_TASK STATEMENT:_
Reproduce word for word the part of the cluster alerts page that begins at "- The cluster is degraded, with" and stops after "during administrative operations.".

_SELECTED TEXT:_
┌──
Appearance
Cluster Alerts
Cluster alerts notify about the operational health of the Yellowbrick cluster as a whole. These alerts help detect and respond to states where the system is either partially or entirely degraded, or explicitly suspended.
Purpose
These alerts are triggered based on cluster-level availability and control plane signals. They serve to identify when:
- The cluster is offline, such as when too many compute nodes are unreachable.
- The cluster is degraded, with some compute nodes unavailable but not enough to cause a full outage.
- The cluster is in a suspended state, which is expected during administrative operations.
Values such as [missing_compute_nodes] and [reason] are dynamic and inserted at runtime to explain the nature of the issue.
Alert Definitions
| Alert | Severity | Trigger After | Description | Threshold Ref |
|---|---|---|---|---|
Cluster State | CRITICAL | 2m | The cluster is offline: [reason]. | |
Cluster State | CRITICAL | 2m | The cluster is offline: too many compute nodes ([missing_compute_nodes]) are unavailable. | |
Cluster State | MAJOR | 5m | The cluster is degraded: [reason]. | |
Cluster State | MAJOR | 5m | The cluster is degraded: missing compute nodes ([missing_compute_nodes]). | |
Cluster State | INFO | 0m | The cluster was suspended by an administrator. |
└──
_ENTRIES SHOWN:_
┌──
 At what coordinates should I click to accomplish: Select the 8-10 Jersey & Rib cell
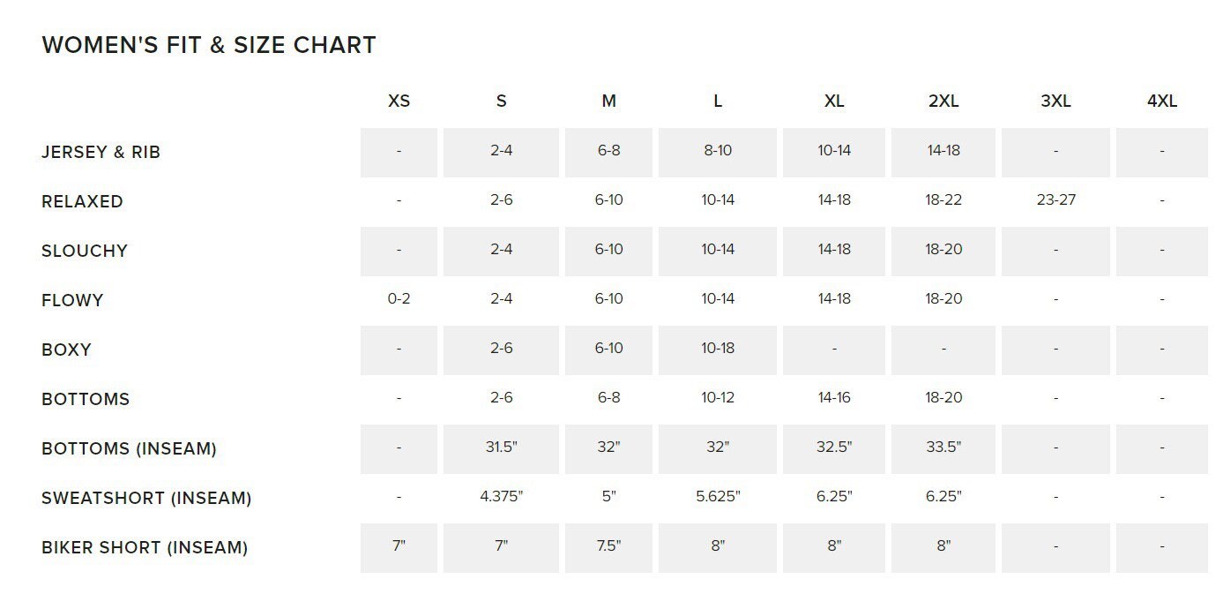(718, 151)
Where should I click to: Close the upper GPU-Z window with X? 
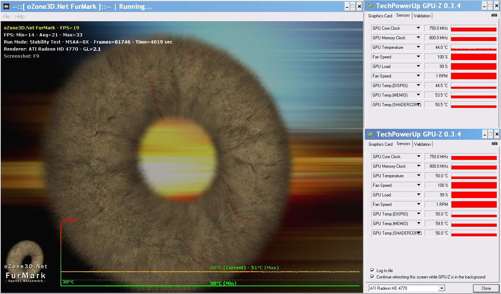pyautogui.click(x=497, y=6)
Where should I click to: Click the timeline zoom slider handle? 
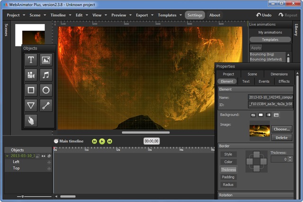click(22, 196)
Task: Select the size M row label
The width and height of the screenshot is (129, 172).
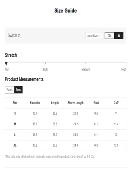Action: point(15,124)
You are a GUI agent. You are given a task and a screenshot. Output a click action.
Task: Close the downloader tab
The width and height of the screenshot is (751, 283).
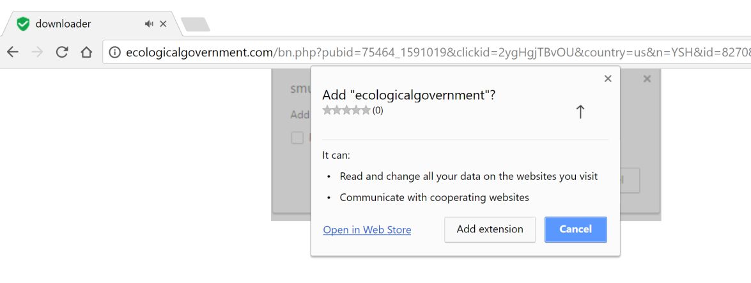coord(163,24)
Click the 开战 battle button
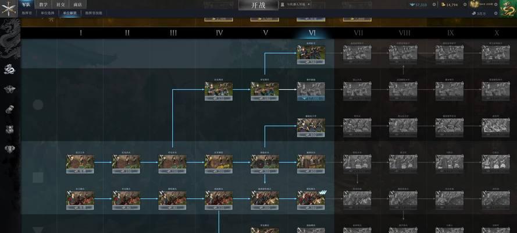This screenshot has height=233, width=517. (258, 5)
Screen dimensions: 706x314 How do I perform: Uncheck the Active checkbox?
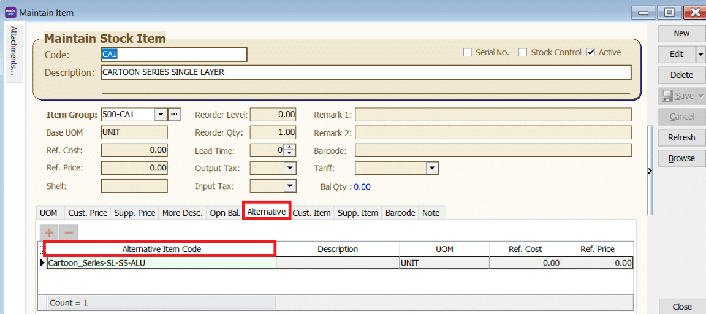click(x=591, y=53)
└──
_THE ANSWER:_
- The cluster is degraded, with some compute nodes unavailable but not enough to cause a full outage.
- The cluster is in a suspended state, which is expected during administrative operations.